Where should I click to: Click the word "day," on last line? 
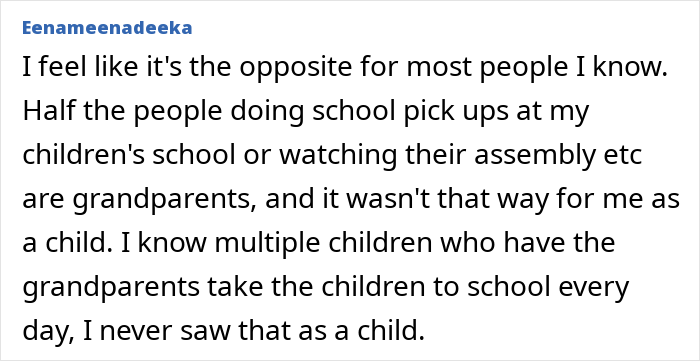(44, 332)
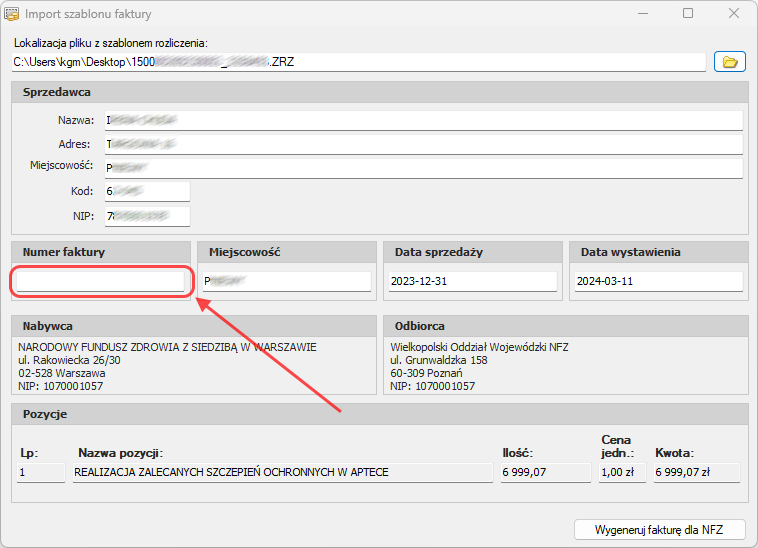
Task: Edit the Data sprzedaży date 2023-12-31
Action: point(471,282)
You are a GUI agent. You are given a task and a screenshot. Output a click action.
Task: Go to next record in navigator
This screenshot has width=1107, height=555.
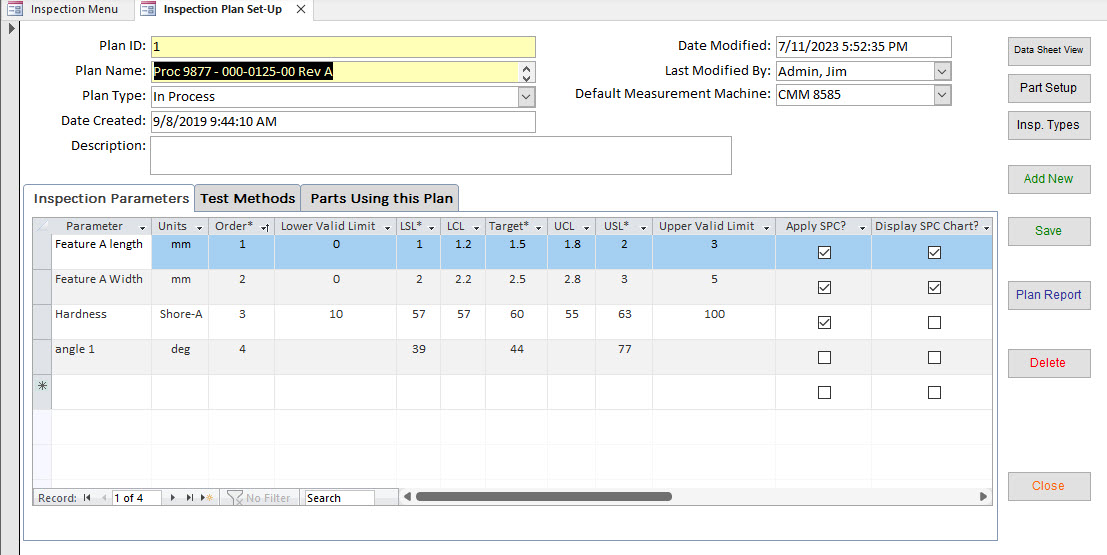173,498
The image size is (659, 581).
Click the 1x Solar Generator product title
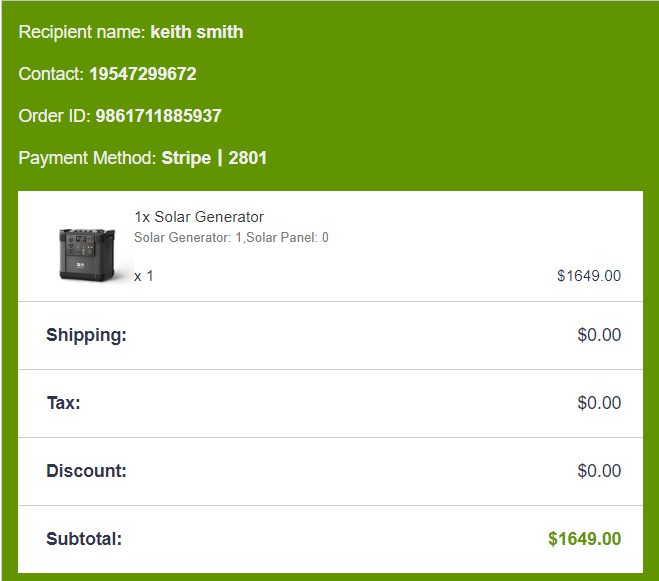coord(199,217)
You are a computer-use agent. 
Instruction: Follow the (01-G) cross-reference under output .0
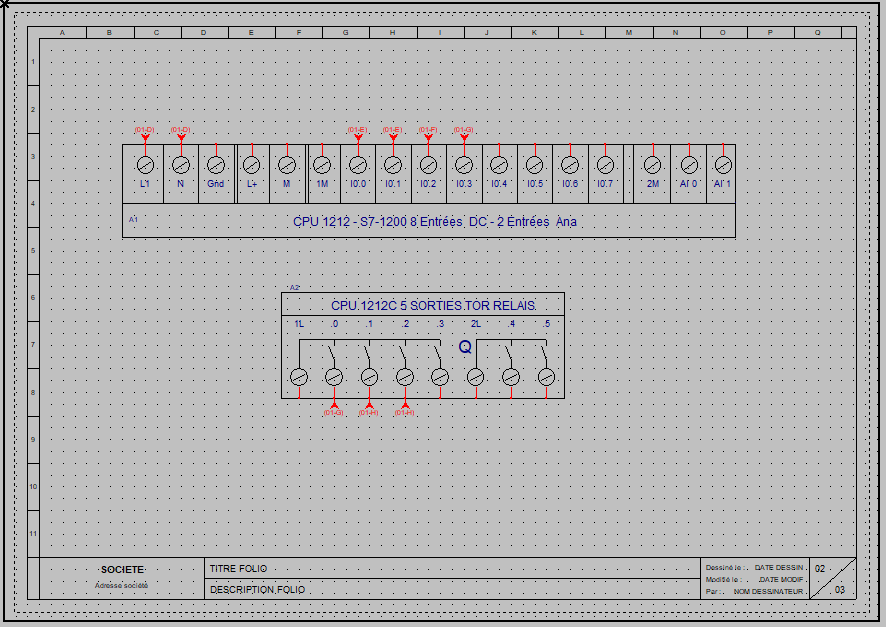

TASK OBJECTIVE - Rewrite all of the records above, replacing "screenshot" with "screen capture" and keeping everything else the same. Leave the pictures out.

TASK RESULT -
Where should I click to: Click the word "day," on last line? 
(44, 332)
Task: Edit the Data sprzedaży date 2023-12-31
Action: point(471,282)
You are a GUI agent. You are given a task and a screen capture. Output a click action.
Task: Go to next record in navigator
This screen capture has width=1107, height=555.
173,498
The image size is (659, 581).
Click the 1x Solar Generator product title
coord(199,217)
You are a computer-use agent. 
Instruction: Follow the (01-G) cross-reference under output .0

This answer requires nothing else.